Why are farmers in India protesting?

More than half of India’s 1.3 billion population work on farms, but agriculture contributes to only about a sixth of the country’s gross domestic product.

Agricultural reforms are needed in the country but the issue is tough to handle.

Smallholdings, shrinking productivity, the increasing cost of living and lack of modernisation have had a stranglehold on this sector. The government distributes large subsidies to keep things under control.

Why are there protests in India?

Farmers have been protesting against three farm laws published by the government under Prime Minister Narendra Modi. They want the laws scrapped.

The protests have mainly been led by farmers from Punjab and Haryana, but now thousands are joining in from other parts of the country, particularly from western Uttar Pradesh.

The Supreme Court of India has suspended the implementation of the laws and constituted a committee. The executive cannot proceed with the implementation of the laws yet.

What will India’s new farming rules do?

The Farmers’ Produce Trade and Commerce (Promotion and Facilitation) Act allows farmers to sell their produce outside the Agriculture Produce Markets Committees (APMC).
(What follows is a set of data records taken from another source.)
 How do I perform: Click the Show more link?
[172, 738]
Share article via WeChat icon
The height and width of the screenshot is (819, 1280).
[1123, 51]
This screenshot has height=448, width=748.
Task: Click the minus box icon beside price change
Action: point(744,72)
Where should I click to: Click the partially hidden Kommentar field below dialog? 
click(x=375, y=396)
This means traders can purchase from a farmer at a mutually agreed price.

The Farmers (Empowerment and Protection) Agreement of Price Assurance and Farm Services Act allows farmers to do contract farming and market their produce freely.

The Essential Commodities (Amendment) Act removes food grains, pulses, edible oils and onion from the essential list and makes it unrestricted for trade except in extraordinary circumstance.

What are farmers saying?

Farmers say the laws will deregulate crop pricing and eventually get rid of the Minimum Support Price (MSP) that guarantees them an income by setting a uniform price for the crop.
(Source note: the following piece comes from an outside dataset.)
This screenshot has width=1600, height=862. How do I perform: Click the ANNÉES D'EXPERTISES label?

Most farmers are small-scale and have low annual incomes. They are in no position to take their produce out of their district to trade. It will also add to their expenses.
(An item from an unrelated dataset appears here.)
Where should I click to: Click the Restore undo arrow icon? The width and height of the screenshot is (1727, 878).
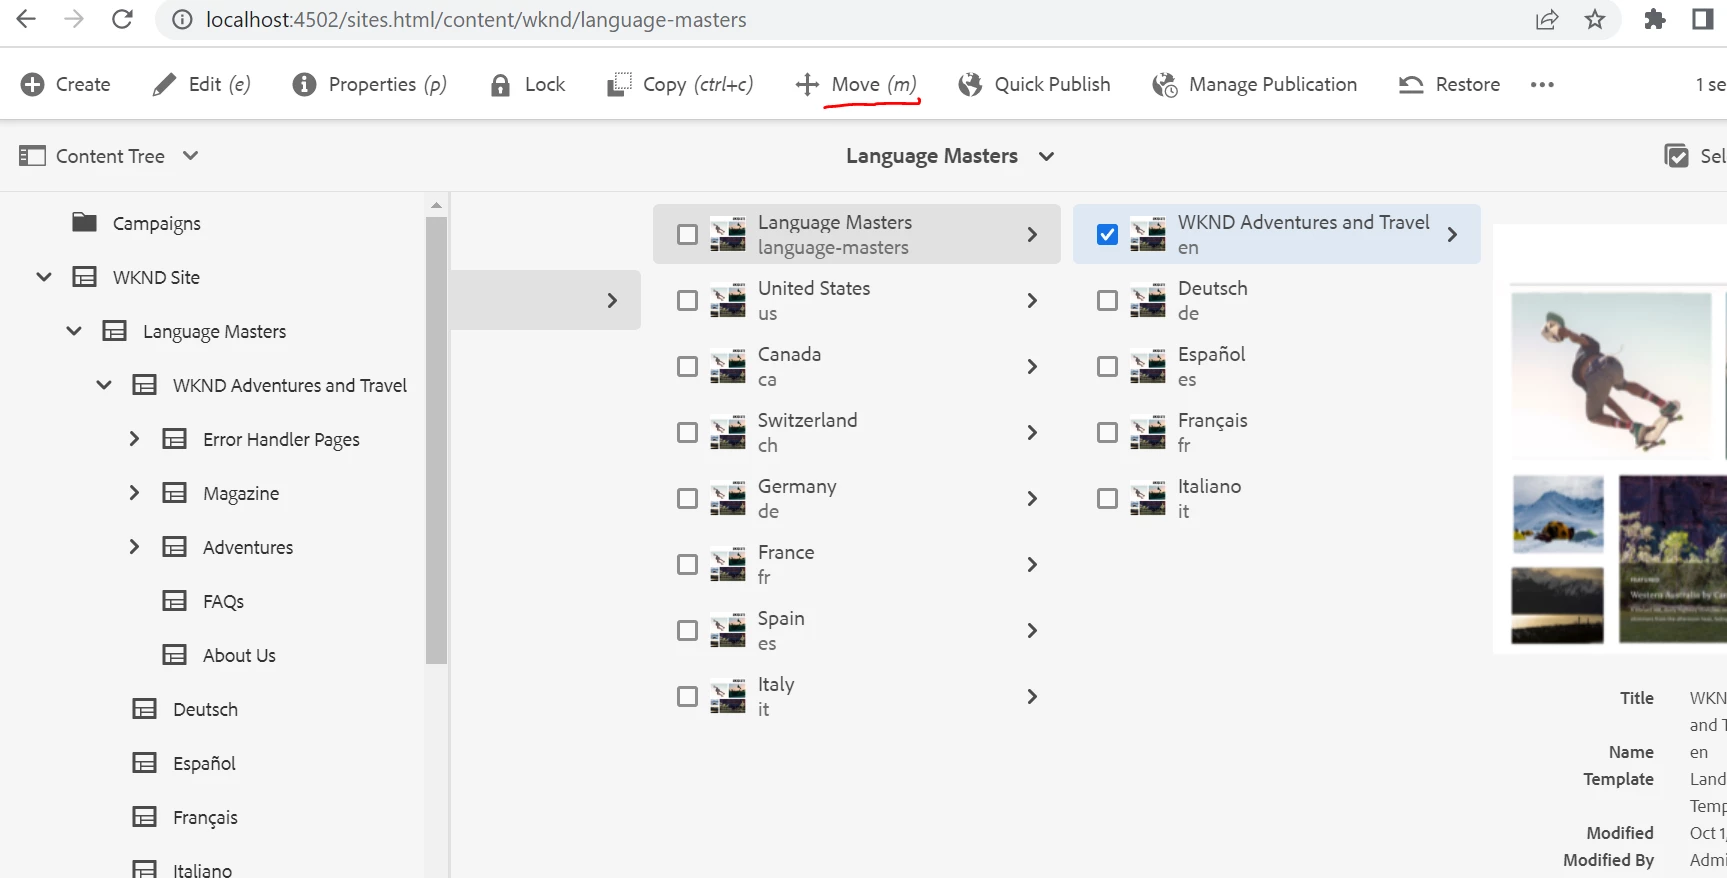[1411, 85]
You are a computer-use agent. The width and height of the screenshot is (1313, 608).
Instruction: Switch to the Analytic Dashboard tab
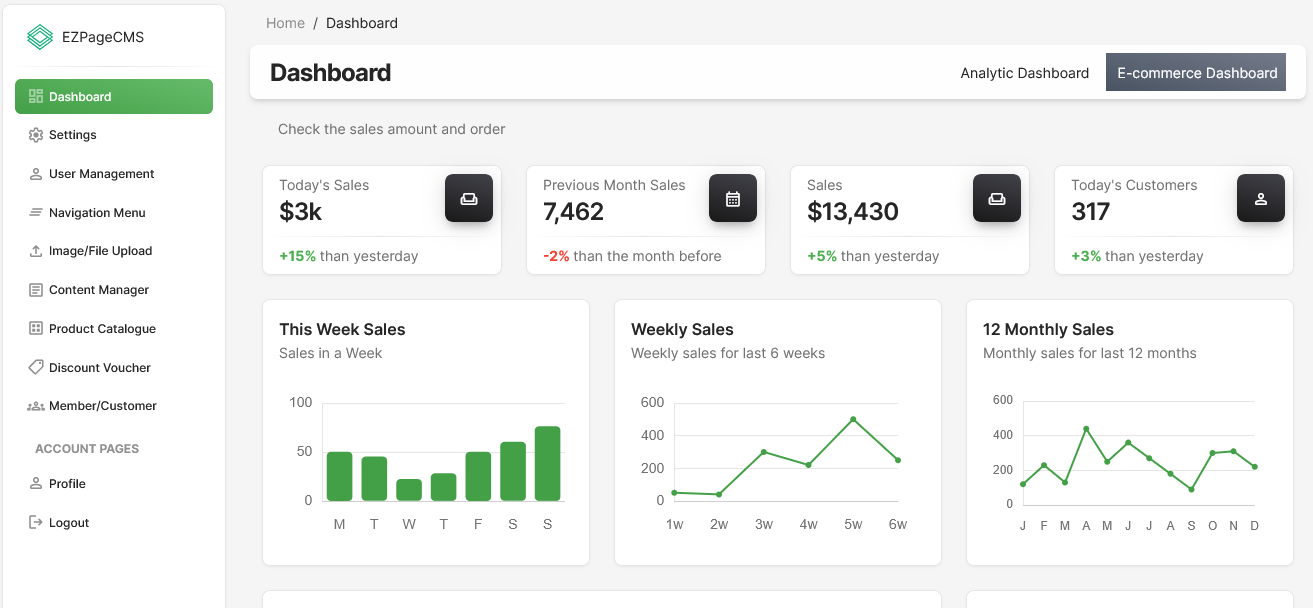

They believe in the long run a consortium of private players will develop, leaving them vulnerable to large corporations and market forces.

The dispute mechanism does not allow them to go to court. Instead, it will be brought before a bureaucrat, who the farmers believe will most likely favour big business. The laws are not supported by sufficient regulation, they argue.

How does this affect people in the UK?

There is a very large diaspora from Punjab living in the UK with farming backgrounds and there are very close ties with family and friends back home.

More than 100 UK MPs across party lines have urged Prime Minister Boris Johnson to take up the issue with his Indian counterpart and to press for a “speedy resolution of the current deadlock and democratic human rights of citizens to peacefully protest”.